> _Stored entries_
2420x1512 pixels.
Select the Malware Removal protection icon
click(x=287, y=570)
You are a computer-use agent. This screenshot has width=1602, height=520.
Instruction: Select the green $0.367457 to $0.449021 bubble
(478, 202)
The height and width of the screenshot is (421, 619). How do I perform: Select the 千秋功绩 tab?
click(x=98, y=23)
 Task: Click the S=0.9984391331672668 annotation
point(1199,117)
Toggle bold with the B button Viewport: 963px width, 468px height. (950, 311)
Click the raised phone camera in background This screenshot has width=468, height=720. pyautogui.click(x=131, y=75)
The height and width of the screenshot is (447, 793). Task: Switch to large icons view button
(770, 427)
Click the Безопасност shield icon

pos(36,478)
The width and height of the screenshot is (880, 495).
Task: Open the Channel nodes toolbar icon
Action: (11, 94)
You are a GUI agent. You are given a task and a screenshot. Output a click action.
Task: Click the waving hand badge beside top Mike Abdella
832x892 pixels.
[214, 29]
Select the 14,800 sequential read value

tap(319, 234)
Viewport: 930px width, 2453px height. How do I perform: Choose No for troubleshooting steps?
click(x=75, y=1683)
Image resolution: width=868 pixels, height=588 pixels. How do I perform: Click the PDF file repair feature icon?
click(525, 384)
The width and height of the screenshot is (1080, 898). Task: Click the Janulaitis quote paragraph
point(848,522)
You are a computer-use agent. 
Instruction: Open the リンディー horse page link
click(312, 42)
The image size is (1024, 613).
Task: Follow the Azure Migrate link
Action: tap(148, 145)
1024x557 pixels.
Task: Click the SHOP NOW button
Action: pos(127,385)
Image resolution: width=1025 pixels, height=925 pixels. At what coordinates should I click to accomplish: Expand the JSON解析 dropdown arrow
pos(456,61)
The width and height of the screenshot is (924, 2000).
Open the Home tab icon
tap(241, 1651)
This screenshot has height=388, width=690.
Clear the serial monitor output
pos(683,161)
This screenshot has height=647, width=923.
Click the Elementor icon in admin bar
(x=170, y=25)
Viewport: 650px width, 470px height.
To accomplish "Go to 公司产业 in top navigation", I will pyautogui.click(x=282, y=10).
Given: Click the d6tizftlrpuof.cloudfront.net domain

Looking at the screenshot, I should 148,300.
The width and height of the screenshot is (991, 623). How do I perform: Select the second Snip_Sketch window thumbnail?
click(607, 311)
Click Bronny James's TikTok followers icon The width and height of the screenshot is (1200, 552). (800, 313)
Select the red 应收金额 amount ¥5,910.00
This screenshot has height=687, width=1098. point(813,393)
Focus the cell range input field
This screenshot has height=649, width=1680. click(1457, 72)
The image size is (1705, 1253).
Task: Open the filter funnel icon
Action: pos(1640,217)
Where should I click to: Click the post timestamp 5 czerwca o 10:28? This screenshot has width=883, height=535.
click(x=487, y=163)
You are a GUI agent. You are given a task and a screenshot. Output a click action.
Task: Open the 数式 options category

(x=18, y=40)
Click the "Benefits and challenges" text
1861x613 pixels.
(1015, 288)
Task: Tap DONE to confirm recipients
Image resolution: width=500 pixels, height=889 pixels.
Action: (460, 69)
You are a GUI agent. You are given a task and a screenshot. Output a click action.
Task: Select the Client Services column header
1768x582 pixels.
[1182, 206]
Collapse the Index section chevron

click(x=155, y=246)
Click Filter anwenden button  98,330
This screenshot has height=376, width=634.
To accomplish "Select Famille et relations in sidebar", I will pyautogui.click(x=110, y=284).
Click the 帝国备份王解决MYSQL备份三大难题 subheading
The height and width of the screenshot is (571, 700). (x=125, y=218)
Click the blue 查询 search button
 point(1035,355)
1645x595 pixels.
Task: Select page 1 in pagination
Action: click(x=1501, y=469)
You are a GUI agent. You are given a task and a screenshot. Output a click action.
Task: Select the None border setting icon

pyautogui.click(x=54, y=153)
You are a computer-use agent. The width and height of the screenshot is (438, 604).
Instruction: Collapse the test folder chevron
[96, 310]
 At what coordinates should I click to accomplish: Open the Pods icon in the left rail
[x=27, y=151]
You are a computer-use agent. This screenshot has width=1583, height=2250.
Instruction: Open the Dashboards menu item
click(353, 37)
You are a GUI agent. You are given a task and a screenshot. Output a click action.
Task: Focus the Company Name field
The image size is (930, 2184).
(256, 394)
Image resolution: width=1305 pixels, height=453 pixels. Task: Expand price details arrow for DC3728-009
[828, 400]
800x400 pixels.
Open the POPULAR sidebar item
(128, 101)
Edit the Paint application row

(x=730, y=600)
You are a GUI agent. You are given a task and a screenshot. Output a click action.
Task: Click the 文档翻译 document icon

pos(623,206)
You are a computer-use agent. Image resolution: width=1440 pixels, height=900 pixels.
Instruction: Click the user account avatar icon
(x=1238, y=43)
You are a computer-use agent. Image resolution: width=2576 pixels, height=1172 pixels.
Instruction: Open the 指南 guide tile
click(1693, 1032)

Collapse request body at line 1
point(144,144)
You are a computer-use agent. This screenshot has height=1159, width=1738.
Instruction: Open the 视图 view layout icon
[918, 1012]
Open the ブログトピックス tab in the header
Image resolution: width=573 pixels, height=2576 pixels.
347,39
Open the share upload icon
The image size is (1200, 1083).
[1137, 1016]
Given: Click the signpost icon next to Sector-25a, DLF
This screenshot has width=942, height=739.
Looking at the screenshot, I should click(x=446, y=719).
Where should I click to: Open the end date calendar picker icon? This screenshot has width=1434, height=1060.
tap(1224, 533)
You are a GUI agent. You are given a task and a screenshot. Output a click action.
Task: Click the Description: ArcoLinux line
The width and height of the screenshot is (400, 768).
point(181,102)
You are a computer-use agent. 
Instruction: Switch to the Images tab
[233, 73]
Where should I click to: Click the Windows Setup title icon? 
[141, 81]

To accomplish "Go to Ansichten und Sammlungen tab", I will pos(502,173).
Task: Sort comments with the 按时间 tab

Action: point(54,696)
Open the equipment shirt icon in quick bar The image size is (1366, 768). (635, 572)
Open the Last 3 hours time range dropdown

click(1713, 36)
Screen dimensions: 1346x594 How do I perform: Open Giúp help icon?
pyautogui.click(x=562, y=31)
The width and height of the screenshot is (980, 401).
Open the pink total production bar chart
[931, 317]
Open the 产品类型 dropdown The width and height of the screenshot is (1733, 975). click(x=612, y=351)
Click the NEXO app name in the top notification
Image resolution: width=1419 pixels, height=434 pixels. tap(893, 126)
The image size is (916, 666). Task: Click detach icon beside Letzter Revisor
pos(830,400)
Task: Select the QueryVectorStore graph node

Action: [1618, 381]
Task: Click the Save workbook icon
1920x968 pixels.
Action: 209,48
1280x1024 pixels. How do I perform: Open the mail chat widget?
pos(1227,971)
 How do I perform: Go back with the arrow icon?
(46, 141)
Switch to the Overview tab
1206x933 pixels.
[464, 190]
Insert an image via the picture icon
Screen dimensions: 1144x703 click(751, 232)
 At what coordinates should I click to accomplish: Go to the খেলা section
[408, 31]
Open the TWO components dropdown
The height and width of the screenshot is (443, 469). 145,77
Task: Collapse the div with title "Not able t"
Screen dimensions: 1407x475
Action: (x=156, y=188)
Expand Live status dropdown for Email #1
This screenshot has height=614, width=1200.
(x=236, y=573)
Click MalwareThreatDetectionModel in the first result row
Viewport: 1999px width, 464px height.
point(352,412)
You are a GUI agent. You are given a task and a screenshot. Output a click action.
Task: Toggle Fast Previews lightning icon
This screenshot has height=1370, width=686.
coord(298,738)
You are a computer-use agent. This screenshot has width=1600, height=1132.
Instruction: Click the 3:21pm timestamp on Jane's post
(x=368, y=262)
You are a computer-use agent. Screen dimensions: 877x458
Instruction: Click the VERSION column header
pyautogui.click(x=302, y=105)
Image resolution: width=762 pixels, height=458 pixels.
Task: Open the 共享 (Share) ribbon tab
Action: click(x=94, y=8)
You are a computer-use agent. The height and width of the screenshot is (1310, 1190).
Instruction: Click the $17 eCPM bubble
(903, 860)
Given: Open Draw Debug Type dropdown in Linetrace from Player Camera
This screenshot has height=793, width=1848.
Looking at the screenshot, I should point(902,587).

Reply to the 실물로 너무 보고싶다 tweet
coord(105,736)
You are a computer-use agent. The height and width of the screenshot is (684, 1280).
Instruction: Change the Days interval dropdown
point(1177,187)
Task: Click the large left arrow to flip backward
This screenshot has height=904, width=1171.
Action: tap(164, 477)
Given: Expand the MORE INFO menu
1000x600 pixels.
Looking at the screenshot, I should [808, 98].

> _EXERCISE DETAILS_
Going back over the entries above, copy word for word every line from the one that has "Click the Elementor icon in admin bar" on through the one that has "You are a computer-use agent. The width".

> _EXERCISE RESULT_
Click the Elementor icon in admin bar
(x=170, y=25)
Viewport: 650px width, 470px height.
To accomplish "Go to 公司产业 in top navigation", I will pyautogui.click(x=282, y=10).
Given: Click the d6tizftlrpuof.cloudfront.net domain

Looking at the screenshot, I should 148,300.
The width and height of the screenshot is (991, 623). How do I perform: Select the second Snip_Sketch window thumbnail?
click(607, 311)
Click Bronny James's TikTok followers icon The width and height of the screenshot is (1200, 552). (800, 313)
Select the red 应收金额 amount ¥5,910.00
This screenshot has height=687, width=1098. point(813,393)
Focus the cell range input field
This screenshot has height=649, width=1680. click(1457, 72)
The image size is (1705, 1253).
Task: Open the filter funnel icon
Action: pos(1640,217)
Where should I click to: Click the post timestamp 5 czerwca o 10:28? This screenshot has width=883, height=535.
click(x=487, y=163)
You are a GUI agent. You are given a task and a screenshot. Output a click action.
Task: Open the 数式 options category

(x=18, y=40)
Click the "Benefits and challenges" text
1861x613 pixels.
(1015, 288)
Task: Tap DONE to confirm recipients
Image resolution: width=500 pixels, height=889 pixels.
Action: (460, 69)
You are a GUI agent. You are given a task and a screenshot. Output a click action.
Task: Select the Client Services column header
1768x582 pixels.
[1182, 206]
Collapse the Index section chevron

click(x=155, y=246)
Click Filter anwenden button  98,330
This screenshot has height=376, width=634.
To accomplish "Select Famille et relations in sidebar", I will pyautogui.click(x=110, y=284).
Click the 帝国备份王解决MYSQL备份三大难题 subheading
The height and width of the screenshot is (571, 700). (x=125, y=218)
Click the blue 查询 search button
 point(1035,355)
1645x595 pixels.
Task: Select page 1 in pagination
Action: click(x=1501, y=469)
You are a GUI agent. You are given a task and a screenshot. Output a click action.
Task: Select the None border setting icon

pyautogui.click(x=54, y=153)
You are a computer-use agent. The width and height of the screenshot is (438, 604).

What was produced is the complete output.